**Objectif de l'exercice:**
Dans l'extrait sur l'expérience de Milgram, à quelle tension l'élève demande-t-il qu'on cesse l'expérience ?

**Extrait du texte:**
****
Vous retournez ensuite dans la pièce adjacente avec le chercheur qui vous a accueilli. Il vous installe devant la console que vous opérerez. Les chocs que vous donnerez s'échelonnent de 15 à 450 volts, progressant par 15 volts. Des indications sont inscrites à côté des niveaux : “choc léger”, “choc très puissant : danger”. À partir de 435 volts il n'y a que: XXX.

L'expérience commence.
À chaque fois que l'élève se trompe, vous administrez un choc, plus fort de 15 volts que le précédent. L'élève se plaint de douleurs à 120 volts ; à 150 volts, il demande qu'on cesse l'expérience ; à 270 volts, il hurle de douleur ; à 330 volts il est devenu incapable de parler.

Vous hésitez à poursuivre ?

Tout au long de l'expérience, le savant n'utilisera que quatre injonctions pour vous inciter à continuer : veuillez poursuivre ; l'expérience demande que vous poursuiviez ; il est absolument essentiel que vous poursuiviez ;vous n'avez pas le choix, vous devez poursuivre.

Vous l'avez deviné : le tirage au sort était truqué, l'élève est un complice, un comédien qui mime la douleur. Bref : c'est vous qui êtes le sujet de cette expérience.


Avant de la réaliser, Milgram a demandé à des adultes des classes moyennes, à des psychiatres et à des étudiants, jusqu'où ils pensaient qu'ils iraient. Il leur a aussi demandé jusqu'où ils pensaient que les autres iraient. Personne ne pensait aller, ou que les autres iraient, jusqu'à 300 volts. Mais lors de l'expérience menée avec 40 hommes, âgés de 20 à 55 ans, 63% allaient jusqu'au bout, administrant des décharges de 450 volts.
****
**Entrées fournies:**
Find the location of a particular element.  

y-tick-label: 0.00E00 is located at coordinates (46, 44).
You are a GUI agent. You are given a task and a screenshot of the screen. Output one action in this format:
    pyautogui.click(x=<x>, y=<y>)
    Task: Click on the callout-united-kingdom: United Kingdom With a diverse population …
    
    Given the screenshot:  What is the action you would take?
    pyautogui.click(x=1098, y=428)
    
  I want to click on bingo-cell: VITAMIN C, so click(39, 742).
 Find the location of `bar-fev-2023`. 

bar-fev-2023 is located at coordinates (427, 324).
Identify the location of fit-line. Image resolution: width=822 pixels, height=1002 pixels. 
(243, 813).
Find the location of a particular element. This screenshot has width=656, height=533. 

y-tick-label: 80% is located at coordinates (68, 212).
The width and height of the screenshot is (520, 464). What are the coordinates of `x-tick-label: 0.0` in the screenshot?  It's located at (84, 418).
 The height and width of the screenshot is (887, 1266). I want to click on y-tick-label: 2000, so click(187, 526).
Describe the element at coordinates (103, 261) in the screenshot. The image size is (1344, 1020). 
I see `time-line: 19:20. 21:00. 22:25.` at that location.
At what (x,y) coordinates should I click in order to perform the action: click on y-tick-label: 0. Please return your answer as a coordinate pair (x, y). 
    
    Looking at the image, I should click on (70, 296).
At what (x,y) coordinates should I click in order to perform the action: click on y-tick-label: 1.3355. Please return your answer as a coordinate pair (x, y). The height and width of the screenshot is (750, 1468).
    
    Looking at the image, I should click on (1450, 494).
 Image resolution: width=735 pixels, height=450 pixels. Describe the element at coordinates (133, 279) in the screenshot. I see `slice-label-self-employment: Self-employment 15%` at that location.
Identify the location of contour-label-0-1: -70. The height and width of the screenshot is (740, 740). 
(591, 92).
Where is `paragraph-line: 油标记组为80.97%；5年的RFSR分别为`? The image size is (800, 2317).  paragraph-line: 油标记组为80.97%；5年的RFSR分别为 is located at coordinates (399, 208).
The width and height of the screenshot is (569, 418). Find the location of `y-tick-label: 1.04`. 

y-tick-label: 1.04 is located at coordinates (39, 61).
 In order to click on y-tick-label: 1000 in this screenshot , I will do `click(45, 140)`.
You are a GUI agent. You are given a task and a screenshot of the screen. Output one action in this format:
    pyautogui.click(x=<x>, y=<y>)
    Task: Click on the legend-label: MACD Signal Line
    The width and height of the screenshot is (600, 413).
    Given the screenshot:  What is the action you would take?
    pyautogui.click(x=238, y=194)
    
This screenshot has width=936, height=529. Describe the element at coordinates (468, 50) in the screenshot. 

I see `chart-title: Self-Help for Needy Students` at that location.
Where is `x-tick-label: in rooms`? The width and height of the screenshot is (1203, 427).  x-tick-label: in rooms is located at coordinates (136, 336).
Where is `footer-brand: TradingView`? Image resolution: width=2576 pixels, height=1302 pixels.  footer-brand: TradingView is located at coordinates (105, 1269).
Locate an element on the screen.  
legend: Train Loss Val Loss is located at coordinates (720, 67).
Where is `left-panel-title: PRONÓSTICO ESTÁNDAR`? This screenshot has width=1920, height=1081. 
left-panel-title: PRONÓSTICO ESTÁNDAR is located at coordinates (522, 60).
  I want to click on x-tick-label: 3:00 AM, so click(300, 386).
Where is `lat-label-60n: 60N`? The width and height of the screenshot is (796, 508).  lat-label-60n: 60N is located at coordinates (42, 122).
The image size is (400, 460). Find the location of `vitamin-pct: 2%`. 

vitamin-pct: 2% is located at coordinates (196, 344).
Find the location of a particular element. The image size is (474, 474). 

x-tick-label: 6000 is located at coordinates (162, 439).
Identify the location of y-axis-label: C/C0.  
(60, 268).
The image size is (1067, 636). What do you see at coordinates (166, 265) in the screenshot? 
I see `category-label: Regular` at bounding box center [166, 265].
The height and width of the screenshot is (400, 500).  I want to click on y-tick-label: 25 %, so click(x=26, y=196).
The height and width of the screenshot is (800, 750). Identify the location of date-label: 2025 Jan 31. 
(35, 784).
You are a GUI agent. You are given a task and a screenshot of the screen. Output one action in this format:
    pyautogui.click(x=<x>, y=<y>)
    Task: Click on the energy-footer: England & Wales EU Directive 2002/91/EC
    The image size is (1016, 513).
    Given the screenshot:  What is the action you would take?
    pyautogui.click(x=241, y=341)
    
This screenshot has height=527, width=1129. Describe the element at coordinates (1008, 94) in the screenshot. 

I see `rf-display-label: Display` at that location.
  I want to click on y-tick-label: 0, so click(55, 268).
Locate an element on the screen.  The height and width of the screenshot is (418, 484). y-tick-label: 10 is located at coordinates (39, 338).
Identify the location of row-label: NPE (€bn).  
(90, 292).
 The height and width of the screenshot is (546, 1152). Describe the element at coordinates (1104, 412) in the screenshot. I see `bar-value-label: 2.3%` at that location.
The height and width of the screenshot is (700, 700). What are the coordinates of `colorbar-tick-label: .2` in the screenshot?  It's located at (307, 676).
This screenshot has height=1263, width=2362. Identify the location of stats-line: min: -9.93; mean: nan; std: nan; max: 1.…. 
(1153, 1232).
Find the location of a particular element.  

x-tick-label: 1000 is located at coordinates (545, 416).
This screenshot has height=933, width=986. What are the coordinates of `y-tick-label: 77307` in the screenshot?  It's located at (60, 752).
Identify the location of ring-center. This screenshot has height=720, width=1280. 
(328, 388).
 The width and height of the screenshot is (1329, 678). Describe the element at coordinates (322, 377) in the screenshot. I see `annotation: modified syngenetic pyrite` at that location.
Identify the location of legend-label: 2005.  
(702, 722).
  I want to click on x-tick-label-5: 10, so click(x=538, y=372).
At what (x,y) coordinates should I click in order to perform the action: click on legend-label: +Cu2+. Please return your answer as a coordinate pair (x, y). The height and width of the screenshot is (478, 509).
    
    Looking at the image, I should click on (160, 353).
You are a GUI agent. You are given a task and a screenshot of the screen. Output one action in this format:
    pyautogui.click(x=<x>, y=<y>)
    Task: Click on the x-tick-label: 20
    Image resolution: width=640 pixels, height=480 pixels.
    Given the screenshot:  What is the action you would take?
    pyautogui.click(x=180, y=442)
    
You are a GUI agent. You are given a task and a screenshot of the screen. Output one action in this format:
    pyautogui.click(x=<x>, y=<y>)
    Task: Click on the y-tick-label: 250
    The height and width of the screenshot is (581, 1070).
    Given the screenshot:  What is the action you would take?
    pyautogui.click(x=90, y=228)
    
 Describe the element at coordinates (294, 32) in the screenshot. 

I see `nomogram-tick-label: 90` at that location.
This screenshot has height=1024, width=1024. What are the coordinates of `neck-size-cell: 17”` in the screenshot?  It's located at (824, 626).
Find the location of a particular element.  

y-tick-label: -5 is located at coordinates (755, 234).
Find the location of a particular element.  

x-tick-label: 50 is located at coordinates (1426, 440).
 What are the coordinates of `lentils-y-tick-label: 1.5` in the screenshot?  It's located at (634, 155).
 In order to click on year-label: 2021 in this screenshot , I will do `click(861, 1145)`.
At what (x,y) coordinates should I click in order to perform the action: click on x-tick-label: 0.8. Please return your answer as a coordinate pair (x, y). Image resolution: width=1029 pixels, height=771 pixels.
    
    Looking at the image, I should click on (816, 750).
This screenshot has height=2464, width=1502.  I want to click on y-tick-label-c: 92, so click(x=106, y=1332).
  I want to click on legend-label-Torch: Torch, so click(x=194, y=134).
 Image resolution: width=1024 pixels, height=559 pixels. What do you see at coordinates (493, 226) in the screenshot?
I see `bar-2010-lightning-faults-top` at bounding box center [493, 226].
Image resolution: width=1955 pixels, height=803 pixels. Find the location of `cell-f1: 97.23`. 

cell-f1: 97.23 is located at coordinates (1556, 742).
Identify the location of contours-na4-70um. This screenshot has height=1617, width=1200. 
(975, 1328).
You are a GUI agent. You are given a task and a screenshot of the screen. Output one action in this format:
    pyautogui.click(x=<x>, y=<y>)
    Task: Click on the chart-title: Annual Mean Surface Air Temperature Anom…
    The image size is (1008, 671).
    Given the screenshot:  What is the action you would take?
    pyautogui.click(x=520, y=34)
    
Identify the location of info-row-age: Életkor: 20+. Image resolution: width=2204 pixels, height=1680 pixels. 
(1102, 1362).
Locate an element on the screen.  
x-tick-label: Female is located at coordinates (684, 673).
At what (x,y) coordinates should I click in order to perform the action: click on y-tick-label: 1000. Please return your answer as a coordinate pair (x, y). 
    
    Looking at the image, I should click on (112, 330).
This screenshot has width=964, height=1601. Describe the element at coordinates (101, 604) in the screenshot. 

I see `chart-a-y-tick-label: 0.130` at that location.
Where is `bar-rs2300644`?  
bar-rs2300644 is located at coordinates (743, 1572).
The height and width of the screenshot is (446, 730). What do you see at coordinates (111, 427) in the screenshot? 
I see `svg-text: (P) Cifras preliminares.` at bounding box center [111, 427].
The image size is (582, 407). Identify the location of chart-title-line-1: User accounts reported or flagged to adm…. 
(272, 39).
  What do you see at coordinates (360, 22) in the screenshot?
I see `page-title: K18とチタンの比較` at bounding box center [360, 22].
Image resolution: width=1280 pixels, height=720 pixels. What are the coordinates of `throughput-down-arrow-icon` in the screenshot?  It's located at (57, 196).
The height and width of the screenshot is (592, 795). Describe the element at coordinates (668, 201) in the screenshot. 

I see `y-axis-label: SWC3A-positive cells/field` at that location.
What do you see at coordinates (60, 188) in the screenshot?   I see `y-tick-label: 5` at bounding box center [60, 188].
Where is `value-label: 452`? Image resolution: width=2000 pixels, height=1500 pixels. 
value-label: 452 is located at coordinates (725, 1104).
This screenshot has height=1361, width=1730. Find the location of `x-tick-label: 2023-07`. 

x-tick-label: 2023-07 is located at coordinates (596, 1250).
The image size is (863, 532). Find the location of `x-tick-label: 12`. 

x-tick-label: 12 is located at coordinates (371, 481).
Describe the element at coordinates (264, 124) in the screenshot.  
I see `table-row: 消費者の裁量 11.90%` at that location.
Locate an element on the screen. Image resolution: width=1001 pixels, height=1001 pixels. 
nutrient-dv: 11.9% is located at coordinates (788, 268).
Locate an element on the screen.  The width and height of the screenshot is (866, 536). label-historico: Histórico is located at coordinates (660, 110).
****
**Réponse:**
À 150 volts.